## [Written exercise]
Can you quote, word for word and with nothing else, the records from the line with "Given: Reset the pane layout" to the line with "Looking at the screenshot, I should point(176,527).", both of those lines included?

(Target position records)

·····

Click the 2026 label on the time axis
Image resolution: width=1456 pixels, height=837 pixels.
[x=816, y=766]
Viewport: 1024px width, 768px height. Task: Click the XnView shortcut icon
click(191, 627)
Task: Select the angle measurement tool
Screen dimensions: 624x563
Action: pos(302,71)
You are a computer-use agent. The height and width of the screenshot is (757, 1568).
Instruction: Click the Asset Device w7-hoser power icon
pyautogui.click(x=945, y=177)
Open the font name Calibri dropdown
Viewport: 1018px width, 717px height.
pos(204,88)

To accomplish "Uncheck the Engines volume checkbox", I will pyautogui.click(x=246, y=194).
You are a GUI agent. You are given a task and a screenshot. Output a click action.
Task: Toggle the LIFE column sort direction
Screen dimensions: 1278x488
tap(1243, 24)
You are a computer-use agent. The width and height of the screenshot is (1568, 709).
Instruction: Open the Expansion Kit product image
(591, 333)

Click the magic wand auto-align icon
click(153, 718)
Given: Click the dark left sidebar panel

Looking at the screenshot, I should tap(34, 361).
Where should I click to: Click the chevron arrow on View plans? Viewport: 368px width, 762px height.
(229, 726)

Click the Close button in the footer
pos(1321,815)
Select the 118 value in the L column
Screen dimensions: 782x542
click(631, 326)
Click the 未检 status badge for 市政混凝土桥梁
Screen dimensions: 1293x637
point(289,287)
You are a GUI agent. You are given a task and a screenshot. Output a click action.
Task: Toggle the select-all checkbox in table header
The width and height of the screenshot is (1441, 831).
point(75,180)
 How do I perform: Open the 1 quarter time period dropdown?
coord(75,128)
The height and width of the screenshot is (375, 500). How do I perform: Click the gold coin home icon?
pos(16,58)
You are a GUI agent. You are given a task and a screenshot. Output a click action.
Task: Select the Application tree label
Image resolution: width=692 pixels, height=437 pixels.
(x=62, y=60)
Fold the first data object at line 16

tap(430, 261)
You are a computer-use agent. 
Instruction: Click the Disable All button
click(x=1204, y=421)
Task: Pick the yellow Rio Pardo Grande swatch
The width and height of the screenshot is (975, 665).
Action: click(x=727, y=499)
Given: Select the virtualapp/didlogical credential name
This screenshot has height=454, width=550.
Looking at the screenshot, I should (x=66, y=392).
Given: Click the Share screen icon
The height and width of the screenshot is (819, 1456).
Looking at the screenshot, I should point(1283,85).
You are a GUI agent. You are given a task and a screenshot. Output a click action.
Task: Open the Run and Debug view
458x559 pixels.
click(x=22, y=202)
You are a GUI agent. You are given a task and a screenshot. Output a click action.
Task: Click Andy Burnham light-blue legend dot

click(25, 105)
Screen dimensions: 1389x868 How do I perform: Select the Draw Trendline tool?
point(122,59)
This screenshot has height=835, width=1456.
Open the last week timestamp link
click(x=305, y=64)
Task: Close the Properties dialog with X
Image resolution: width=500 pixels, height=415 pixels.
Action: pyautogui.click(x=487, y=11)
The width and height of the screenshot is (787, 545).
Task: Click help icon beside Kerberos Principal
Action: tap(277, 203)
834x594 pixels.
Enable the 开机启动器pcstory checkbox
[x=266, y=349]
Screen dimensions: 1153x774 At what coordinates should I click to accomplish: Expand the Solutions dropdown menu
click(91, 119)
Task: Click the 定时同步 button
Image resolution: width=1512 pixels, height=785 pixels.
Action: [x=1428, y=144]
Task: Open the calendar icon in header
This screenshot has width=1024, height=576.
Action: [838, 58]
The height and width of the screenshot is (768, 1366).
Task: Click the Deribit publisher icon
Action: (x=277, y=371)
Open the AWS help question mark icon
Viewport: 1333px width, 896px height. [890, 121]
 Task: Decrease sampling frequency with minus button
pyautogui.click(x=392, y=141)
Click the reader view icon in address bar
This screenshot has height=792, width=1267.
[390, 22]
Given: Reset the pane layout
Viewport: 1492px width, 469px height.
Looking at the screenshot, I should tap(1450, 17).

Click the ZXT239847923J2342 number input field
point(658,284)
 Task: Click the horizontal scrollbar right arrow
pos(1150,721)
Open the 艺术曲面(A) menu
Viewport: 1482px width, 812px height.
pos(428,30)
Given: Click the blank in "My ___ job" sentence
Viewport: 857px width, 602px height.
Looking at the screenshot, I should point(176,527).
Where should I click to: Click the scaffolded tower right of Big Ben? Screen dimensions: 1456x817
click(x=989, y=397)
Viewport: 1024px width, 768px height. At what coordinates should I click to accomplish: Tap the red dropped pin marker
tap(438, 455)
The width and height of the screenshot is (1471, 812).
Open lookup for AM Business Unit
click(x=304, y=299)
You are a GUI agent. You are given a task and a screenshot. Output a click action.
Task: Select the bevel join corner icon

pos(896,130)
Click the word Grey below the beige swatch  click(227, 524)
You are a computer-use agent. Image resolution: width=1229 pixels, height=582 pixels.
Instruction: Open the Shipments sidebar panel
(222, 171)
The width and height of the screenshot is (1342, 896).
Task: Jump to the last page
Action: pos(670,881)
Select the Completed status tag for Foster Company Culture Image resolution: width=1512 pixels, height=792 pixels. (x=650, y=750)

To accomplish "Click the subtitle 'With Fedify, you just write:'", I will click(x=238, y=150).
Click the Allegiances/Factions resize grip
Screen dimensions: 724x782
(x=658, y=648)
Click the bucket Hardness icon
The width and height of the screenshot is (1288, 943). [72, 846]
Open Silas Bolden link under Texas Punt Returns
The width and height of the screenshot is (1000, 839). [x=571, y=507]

·····

## [Written reply]
Given: Reset the pane layout
Viewport: 1492px width, 469px height.
Looking at the screenshot, I should tap(1450, 17).

Click the ZXT239847923J2342 number input field
point(658,284)
 Task: Click the horizontal scrollbar right arrow
pos(1150,721)
Open the 艺术曲面(A) menu
Viewport: 1482px width, 812px height.
pos(428,30)
Given: Click the blank in "My ___ job" sentence
Viewport: 857px width, 602px height.
Looking at the screenshot, I should point(176,527).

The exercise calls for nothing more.